Durante o torturante périplo, vão surgindo imagens do panorama urbano daquela já antiga Porto Alegre, inclusive os comportamentos pessoais dos personagens a que Naziazeno se socorre para auxiliá-lo.
“Os ratos”, como tantos, é também um romance aberto a interpretações. Ao final da edição, lá está um ótimo posfácio do crítico
Davi Arrigucci Júnior, no qual aponta intercessões da obra com grandes clássicos da literatura e em relação aos cenários político e social dos anos em que foi escrita.
Menciona até nomes consagrados como Dostoiévski, Kafka e Graciliano Ramos. É preciso mais?
De fato, “Os ratos” demonstra, mais uma vez, a simbiose entre as circunstâncias da vida e a literatura.
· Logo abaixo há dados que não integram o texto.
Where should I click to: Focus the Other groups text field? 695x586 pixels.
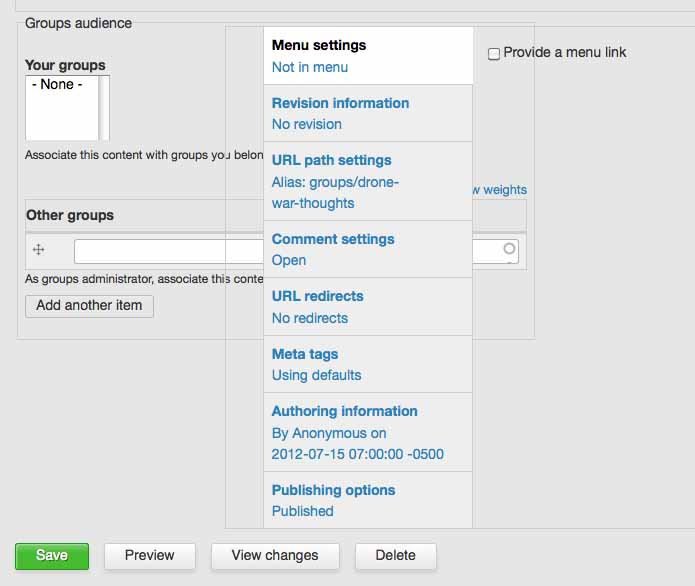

Mas tudo de modo a harmonizar enredo e forma. Não basta expor o drama de um homem em incessante obsessão por solucioná-lo. É preciso valer-se de uma linguagem para tal.
Nesse sentido, a obra produz perfeita simetria. As angústias de Naziazeno encontram, pois, no estilo de Dyonelio, o caminho pavimentado para transmitir intensamente ao leitor tudo o que ocorre.
Vamos, assim, sofrendo juntos com um homem que se vê frágil e impelido a agir o mais rápido possível perante uma realidade sempre mais ampla e poderosa. Uma dívida com um fornecedor de leite descamba para um turbilhão de imagens, circunstâncias e sensações.
Seriam o protagonista e os personagens com quem se relaciona apenas pessoas sem maiores perspectivas em face de situações implacáveis, iminentes e que se mostram aptas a qualquer aventura que se lhes apresente para eventual solução?
Ao que tudo indica, sim. Simples membros de uma sociedade repleta de carências e vícios estabelecidos. Eis a forte simbologia na metáfora do título. Ratos. Ratos em luta pela sobrevivência.
E nós? Quantas vezes não nos vemos acuados por certos conflitos? Quantas vezes não sofremos ou refletimos, de forma obsessiva e solitária, na esperança de alívio em razão de fatos causadores de angústias?
Dyonellio Machdo, em um texto artístico e inteligente, quer nos fazer pensar e viver, no íntimo, o que se passa com o pobre funcionário Naziazeno. Atinge o objetivo com êxito.